Saved data entries
══════════
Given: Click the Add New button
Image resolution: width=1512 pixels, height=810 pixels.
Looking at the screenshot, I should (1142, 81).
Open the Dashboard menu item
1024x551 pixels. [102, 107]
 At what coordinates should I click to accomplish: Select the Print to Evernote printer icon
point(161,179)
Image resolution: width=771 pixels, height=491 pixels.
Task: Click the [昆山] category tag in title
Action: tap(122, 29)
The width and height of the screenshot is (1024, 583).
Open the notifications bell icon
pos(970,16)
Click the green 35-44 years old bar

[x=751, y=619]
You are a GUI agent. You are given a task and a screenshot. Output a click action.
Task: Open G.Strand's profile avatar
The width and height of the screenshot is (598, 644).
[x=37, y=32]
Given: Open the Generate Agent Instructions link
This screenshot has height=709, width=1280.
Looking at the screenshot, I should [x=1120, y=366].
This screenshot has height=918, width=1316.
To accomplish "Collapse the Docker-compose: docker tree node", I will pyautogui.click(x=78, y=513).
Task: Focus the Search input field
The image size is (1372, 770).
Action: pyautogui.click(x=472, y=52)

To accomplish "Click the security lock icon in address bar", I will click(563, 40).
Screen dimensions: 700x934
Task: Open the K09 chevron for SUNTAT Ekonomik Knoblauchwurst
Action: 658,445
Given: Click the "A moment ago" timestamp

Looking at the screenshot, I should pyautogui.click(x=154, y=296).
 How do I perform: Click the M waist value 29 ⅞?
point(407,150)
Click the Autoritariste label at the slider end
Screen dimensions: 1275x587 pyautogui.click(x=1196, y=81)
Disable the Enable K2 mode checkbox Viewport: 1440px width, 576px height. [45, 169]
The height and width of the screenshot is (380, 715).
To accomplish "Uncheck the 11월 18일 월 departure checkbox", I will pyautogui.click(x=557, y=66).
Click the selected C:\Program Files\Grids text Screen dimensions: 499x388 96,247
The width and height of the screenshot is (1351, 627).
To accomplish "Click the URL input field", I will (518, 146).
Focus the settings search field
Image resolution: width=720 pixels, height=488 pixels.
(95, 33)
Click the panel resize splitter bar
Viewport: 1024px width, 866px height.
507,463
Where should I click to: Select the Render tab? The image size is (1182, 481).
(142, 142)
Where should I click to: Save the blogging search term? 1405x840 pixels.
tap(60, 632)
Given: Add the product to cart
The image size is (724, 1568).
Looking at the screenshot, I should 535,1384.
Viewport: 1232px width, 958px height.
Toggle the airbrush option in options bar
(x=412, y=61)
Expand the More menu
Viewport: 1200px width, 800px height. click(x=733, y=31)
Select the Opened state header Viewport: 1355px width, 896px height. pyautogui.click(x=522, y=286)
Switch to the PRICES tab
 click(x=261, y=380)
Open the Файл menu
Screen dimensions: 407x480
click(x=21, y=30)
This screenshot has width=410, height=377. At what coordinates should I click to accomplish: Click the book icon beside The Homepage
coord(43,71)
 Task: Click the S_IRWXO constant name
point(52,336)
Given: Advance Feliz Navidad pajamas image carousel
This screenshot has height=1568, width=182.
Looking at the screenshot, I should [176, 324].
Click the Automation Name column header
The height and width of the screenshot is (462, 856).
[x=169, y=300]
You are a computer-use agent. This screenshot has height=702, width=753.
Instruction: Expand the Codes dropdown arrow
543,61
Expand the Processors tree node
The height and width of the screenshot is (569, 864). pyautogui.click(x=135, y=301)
══════════
### ASSIGNMENT:
Would you write the records out again, word for word?

### SOLUTION TO THIS TASK:
Given: Click the Add New button
Image resolution: width=1512 pixels, height=810 pixels.
Looking at the screenshot, I should (1142, 81).
Open the Dashboard menu item
1024x551 pixels. [102, 107]
 At what coordinates should I click to accomplish: Select the Print to Evernote printer icon
point(161,179)
Image resolution: width=771 pixels, height=491 pixels.
Task: Click the [昆山] category tag in title
Action: tap(122, 29)
The width and height of the screenshot is (1024, 583).
Open the notifications bell icon
pos(970,16)
Click the green 35-44 years old bar

[x=751, y=619]
You are a GUI agent. You are given a task and a screenshot. Output a click action.
Task: Open G.Strand's profile avatar
The width and height of the screenshot is (598, 644).
[x=37, y=32]
Given: Open the Generate Agent Instructions link
This screenshot has height=709, width=1280.
Looking at the screenshot, I should [x=1120, y=366].
This screenshot has height=918, width=1316.
To accomplish "Collapse the Docker-compose: docker tree node", I will pyautogui.click(x=78, y=513).
Task: Focus the Search input field
The image size is (1372, 770).
Action: pyautogui.click(x=472, y=52)

To accomplish "Click the security lock icon in address bar", I will click(563, 40).
Screen dimensions: 700x934
Task: Open the K09 chevron for SUNTAT Ekonomik Knoblauchwurst
Action: 658,445
Given: Click the "A moment ago" timestamp

Looking at the screenshot, I should pyautogui.click(x=154, y=296).
 How do I perform: Click the M waist value 29 ⅞?
point(407,150)
Click the Autoritariste label at the slider end
Screen dimensions: 1275x587 pyautogui.click(x=1196, y=81)
Disable the Enable K2 mode checkbox Viewport: 1440px width, 576px height. [45, 169]
The height and width of the screenshot is (380, 715).
To accomplish "Uncheck the 11월 18일 월 departure checkbox", I will pyautogui.click(x=557, y=66).
Click the selected C:\Program Files\Grids text Screen dimensions: 499x388 96,247
The width and height of the screenshot is (1351, 627).
To accomplish "Click the URL input field", I will (518, 146).
Focus the settings search field
Image resolution: width=720 pixels, height=488 pixels.
(95, 33)
Click the panel resize splitter bar
Viewport: 1024px width, 866px height.
507,463
Where should I click to: Select the Render tab? The image size is (1182, 481).
(142, 142)
Where should I click to: Save the blogging search term? 1405x840 pixels.
tap(60, 632)
Given: Add the product to cart
The image size is (724, 1568).
Looking at the screenshot, I should 535,1384.
Viewport: 1232px width, 958px height.
Toggle the airbrush option in options bar
(x=412, y=61)
Expand the More menu
Viewport: 1200px width, 800px height. click(x=733, y=31)
Select the Opened state header Viewport: 1355px width, 896px height. pyautogui.click(x=522, y=286)
Switch to the PRICES tab
 click(x=261, y=380)
Open the Файл menu
Screen dimensions: 407x480
click(x=21, y=30)
This screenshot has width=410, height=377. At what coordinates should I click to accomplish: Click the book icon beside The Homepage
coord(43,71)
 Task: Click the S_IRWXO constant name
point(52,336)
Given: Advance Feliz Navidad pajamas image carousel
This screenshot has height=1568, width=182.
Looking at the screenshot, I should [176, 324].
Click the Automation Name column header
The height and width of the screenshot is (462, 856).
[x=169, y=300]
You are a computer-use agent. This screenshot has height=702, width=753.
Instruction: Expand the Codes dropdown arrow
543,61
Expand the Processors tree node
The height and width of the screenshot is (569, 864). pyautogui.click(x=135, y=301)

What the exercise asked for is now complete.